____ SOURCE DATA

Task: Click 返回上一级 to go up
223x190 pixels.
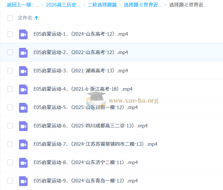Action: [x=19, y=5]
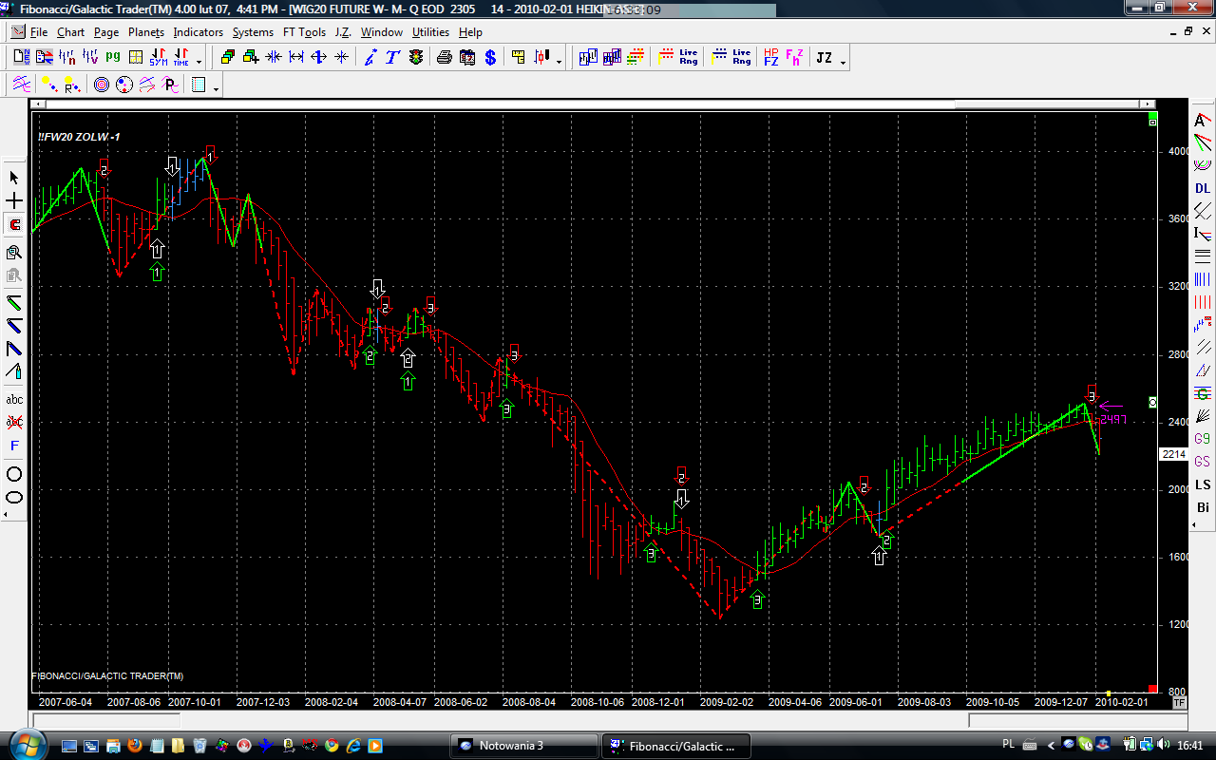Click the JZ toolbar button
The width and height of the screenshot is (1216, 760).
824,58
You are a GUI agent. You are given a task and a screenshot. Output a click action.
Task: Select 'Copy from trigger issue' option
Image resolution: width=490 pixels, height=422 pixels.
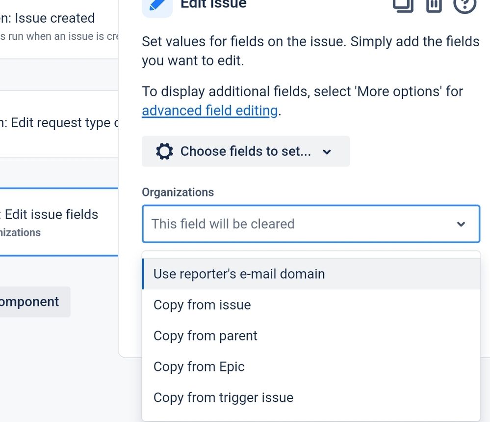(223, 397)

________
____ SOURCE DATA

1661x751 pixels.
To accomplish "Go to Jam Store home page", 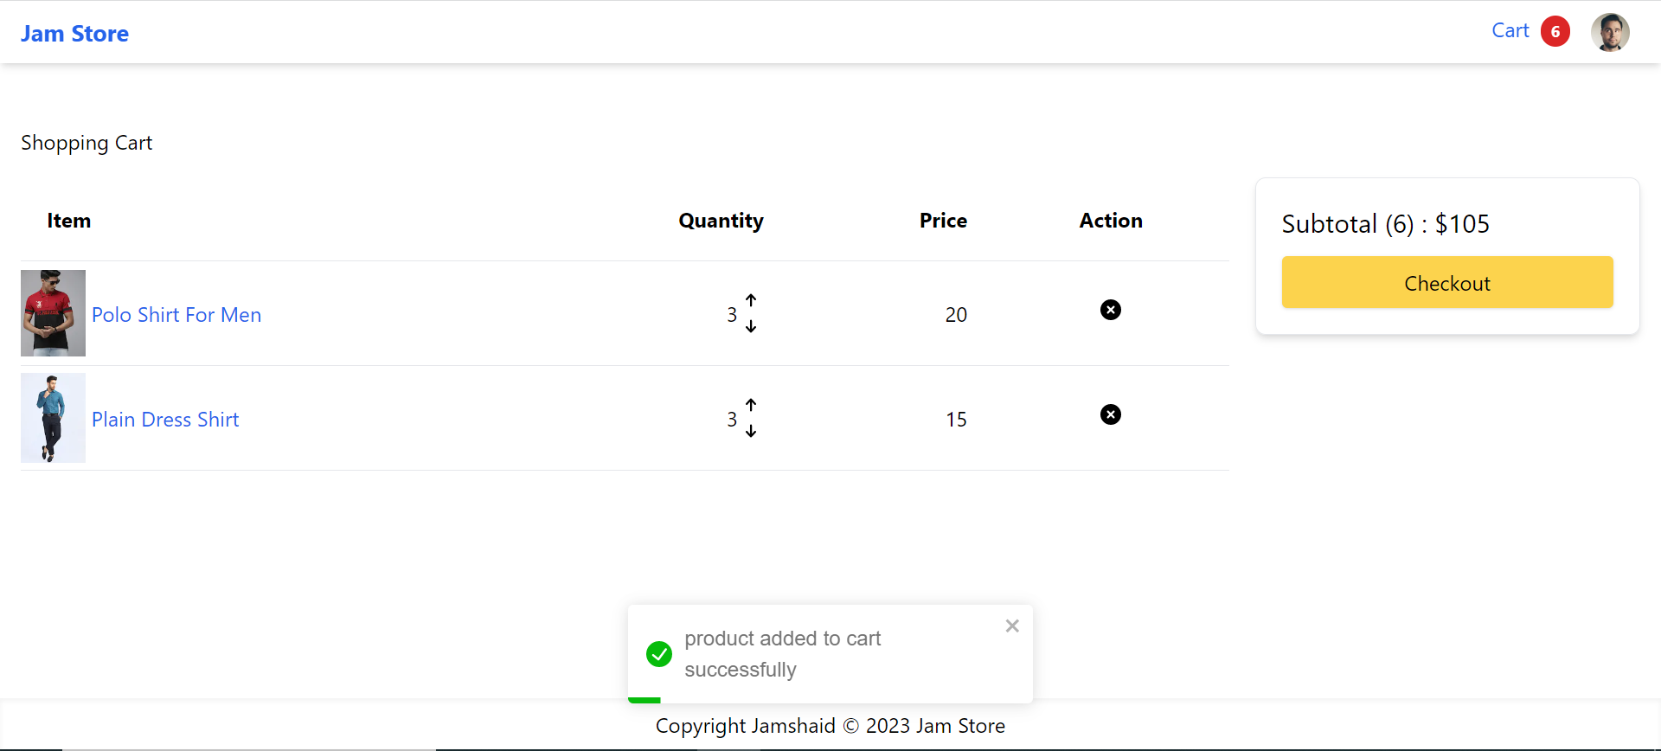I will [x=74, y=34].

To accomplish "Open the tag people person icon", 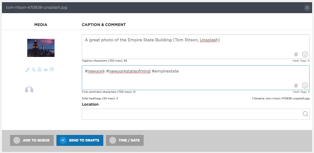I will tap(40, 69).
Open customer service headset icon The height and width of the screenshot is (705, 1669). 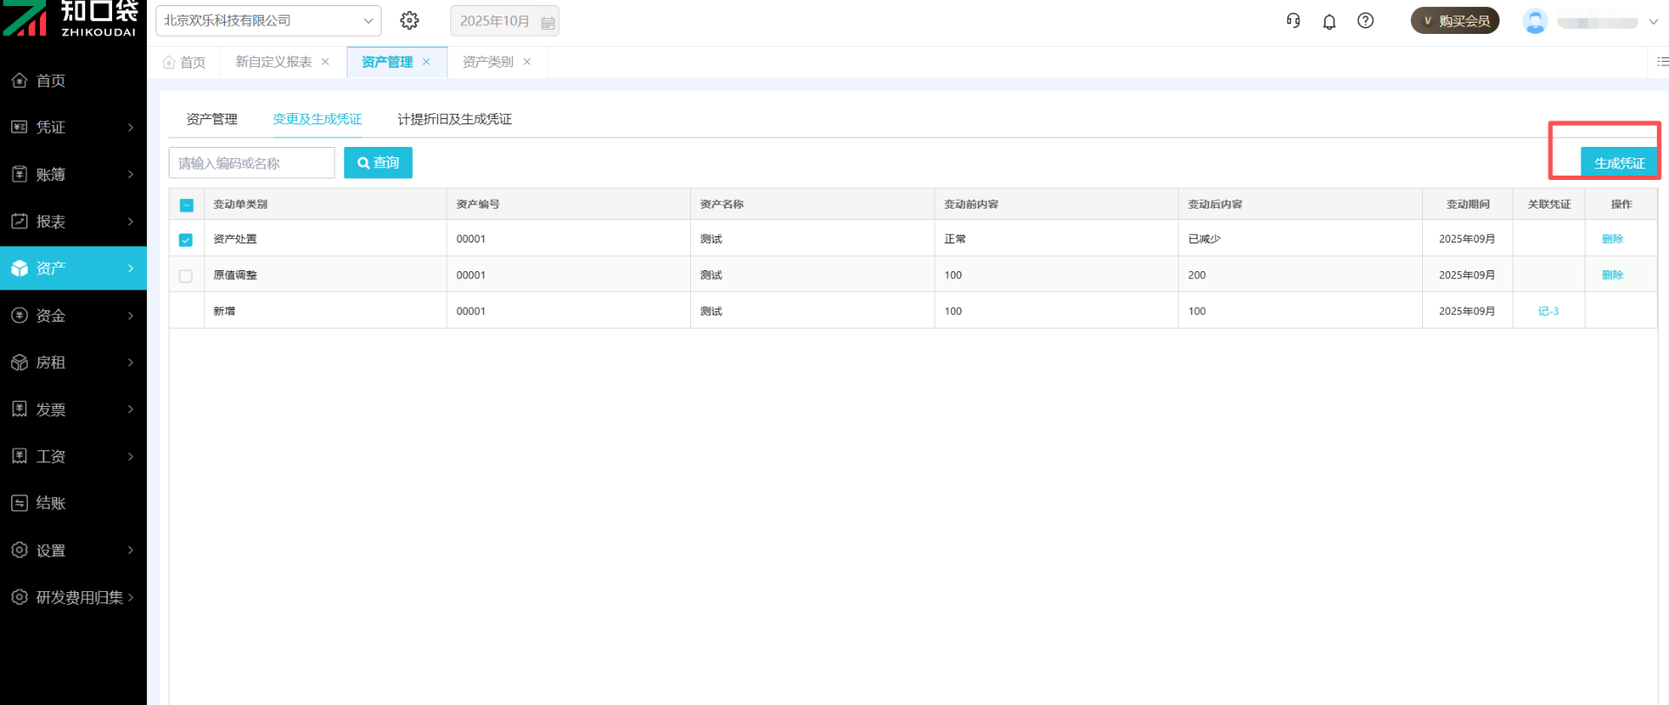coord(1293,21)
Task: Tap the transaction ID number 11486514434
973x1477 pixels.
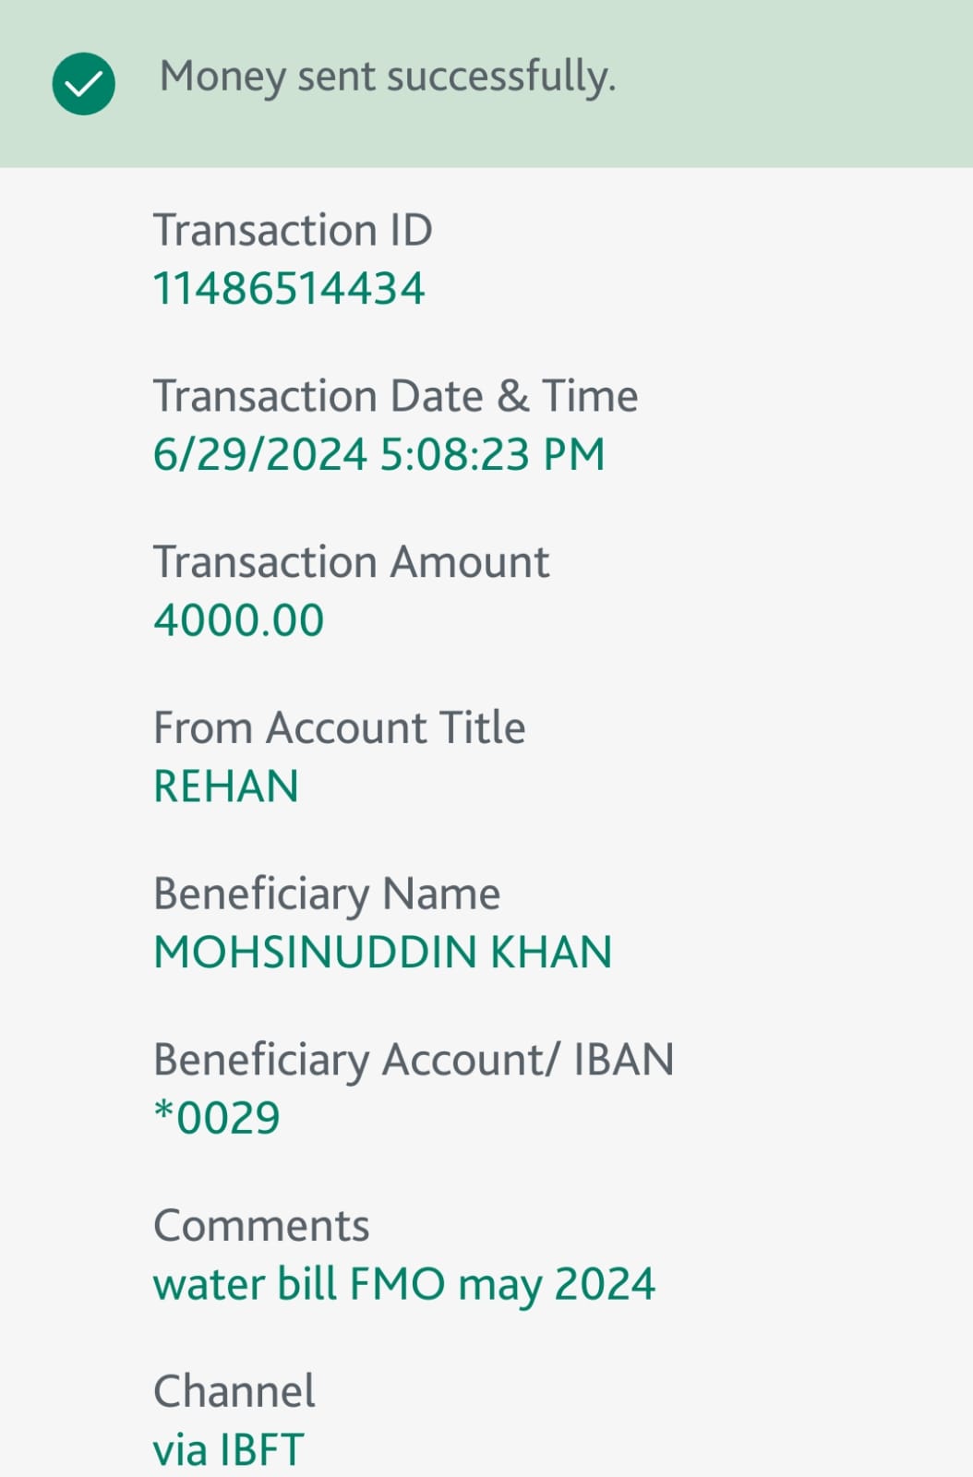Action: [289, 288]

________

## YOUR GOAL
Give exactly the lines above that run from the line with "Task: Click 返回上一级 to go up" to the line with "You are a GUI", both included, leaving every picture out.

## ANSWER TO THE PROBLEM
Task: Click 返回上一级 to go up
223x190 pixels.
Action: [x=19, y=5]
Click the JZ toolbar button
The width and height of the screenshot is (1216, 760).
824,58
You are a GUI agent. You are given a task and a screenshot. Output a click action.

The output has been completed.